На берегу, укрытом строевым сосновым лесом, к вечеру уже скопилась вблизи царской палатки не одна тысяча народу. Люди прибывали водой и берегом. Пылало множество костров. Шум стоял, говор, крики. Кони всхрапывали, побрёхивали вездесущие собачонки. Кто-то истошным голосом взывал на берегу:
— Ванька! Ле-ш-а-ай… Где ты?
Под песчаным невысоким курганом, у костра, артель бурлаков, поужинав ухою, завела складную песню. На кургане стояла телега, на телеге, подмяв под себя сено, притаилась Акулька. Она лежала вверх спиной, опершись локтями о дно телеги и охватив щёки ладонями. Ей давно пора спать, но как же можно пропустить мимо ушей эти бурлацкие, такие складные, такие заунывные песни?!

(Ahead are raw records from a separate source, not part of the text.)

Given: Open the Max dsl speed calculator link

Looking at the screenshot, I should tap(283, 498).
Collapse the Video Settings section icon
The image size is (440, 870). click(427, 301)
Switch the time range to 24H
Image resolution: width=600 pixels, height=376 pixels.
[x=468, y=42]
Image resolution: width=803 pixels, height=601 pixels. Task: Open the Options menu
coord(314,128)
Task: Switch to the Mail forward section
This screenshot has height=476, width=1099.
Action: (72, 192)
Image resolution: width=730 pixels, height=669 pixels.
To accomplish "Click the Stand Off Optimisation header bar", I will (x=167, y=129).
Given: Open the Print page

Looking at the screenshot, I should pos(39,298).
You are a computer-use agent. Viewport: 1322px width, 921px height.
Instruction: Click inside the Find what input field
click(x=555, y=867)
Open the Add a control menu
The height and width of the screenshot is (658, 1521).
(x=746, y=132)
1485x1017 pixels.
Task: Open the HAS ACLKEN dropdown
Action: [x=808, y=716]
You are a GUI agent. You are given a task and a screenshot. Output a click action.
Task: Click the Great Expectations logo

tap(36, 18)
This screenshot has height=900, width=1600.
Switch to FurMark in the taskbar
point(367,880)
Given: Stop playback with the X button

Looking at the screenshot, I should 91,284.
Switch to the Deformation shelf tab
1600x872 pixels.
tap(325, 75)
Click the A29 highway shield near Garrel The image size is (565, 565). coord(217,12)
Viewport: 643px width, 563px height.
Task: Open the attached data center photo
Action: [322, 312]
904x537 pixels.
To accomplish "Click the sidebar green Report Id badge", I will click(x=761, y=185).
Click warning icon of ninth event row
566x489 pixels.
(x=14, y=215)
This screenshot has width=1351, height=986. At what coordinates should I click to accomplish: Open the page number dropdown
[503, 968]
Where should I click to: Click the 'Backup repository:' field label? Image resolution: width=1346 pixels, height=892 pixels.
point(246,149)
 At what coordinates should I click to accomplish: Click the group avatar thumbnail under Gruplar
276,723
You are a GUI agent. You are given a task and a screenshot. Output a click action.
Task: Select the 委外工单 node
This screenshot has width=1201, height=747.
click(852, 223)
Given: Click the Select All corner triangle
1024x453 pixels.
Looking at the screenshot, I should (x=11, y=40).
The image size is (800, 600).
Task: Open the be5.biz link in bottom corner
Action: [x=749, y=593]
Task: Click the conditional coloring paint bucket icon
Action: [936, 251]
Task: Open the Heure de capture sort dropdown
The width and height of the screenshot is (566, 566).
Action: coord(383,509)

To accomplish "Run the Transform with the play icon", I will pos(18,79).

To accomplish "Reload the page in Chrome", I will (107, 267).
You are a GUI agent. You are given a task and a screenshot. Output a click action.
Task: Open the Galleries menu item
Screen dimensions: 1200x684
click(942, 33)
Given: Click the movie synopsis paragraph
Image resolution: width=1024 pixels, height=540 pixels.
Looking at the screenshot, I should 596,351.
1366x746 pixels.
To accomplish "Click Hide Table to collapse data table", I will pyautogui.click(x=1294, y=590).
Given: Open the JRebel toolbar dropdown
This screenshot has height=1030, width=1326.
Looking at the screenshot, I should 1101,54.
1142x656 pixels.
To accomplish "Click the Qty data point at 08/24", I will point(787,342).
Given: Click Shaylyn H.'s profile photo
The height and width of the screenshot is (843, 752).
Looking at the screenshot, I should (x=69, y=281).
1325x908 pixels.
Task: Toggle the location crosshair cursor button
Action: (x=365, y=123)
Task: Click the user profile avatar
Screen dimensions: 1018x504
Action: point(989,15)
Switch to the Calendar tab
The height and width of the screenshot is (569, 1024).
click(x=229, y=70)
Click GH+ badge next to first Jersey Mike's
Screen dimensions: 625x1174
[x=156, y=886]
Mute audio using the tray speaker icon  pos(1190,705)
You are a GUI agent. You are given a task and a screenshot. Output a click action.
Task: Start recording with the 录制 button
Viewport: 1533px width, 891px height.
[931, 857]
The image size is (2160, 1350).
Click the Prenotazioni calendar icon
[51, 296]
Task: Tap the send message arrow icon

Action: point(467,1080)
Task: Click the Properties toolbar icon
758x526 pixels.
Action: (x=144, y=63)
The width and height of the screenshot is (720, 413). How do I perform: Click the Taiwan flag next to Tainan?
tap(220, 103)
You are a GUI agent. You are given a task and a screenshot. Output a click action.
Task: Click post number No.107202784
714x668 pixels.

Бородатый, плешастый дядя зачинал, ватажка подхватывала. Натужив грудь, запевала тянул:
Ах, песня… Вот песня! Ну до чего складно, до чего узывисто поют! Век бы слушать! А тут ещё дедушка, степенный такой да приятный, в гусли бурлакам подыгрывает. Струны гудут-гудут, и тренькают, и словно плачут.
Акулька затаила дыхание, у неё тоже просились наружу слёзы, только плакать ей хотелось не от грусти-печали, а от злой досады. Она злилась на себя и на дяденек: на себя за то, что ей ни в жизнь длинной такой песни не запомнить и, значит, не повторить её любимому царю-батюшке, а на дяденек — что они вон как голосисто, на всю Волгу, орут: ещё, чего доброго, батюшка сам песню-то дослышит, тогда и её, Акульки, перепев ни к чему государю пресветлому.
Так оно и случилось: долетела эта песня до Емельяна Иваныча, вышел он из палатки на волю, замер один-одинёшенек под звёздным небом и внимает складному голосу издавна знакомой и оттого вдвойне милой ему песни.
Подошёл к нему секретарь Дубровский:
— Вот манифест, ваше величество, согласуемо вашего повеления. Прикажете зачесть?
— Идём в палатку.
Тем временем проворная Акулечка уже успела подкатиться к ватажке бурлаков.
— Ой, дяденьки, ой, миленькие, — засюсюкала она с хитренькой улыбкой. — Ой, да научите меня этой песне, а я вам свою спою, смеховатенькую.
— Глянь, братцы, девчонка! — оживились бурлаки. И все враз заулыбались.
— Откедова ты в этаком лесу, уж не русалья ли ты дочка? А может, лесная кикимора выродила тебя?
— Ой, полуумные какие, а ещё мужики, — с напускной заносчивостью проговорила Акулька. — Я баба, да и то умнее вас.
Бурлаки захохотали: вот так баба — от земли едва видать…
— Глянь, бесёнок какой… Хватай её! — пугающе крикнул бородатый, плешастый запевала и, поймав Акульку, усадил её к себе на колени.
— А давайте-ка из девчонки, ха-ха, похлёбку варить! — крикнул толстогубый, в рыжей бороде, лохмач.
— Хм, похлёбку, — хмыкнула Акулька и встряхнула простоволосой головой. — Да за такие паскудные слова царь-государь живо тебя за волосья.
— А откудов он проведает про слова-то мои?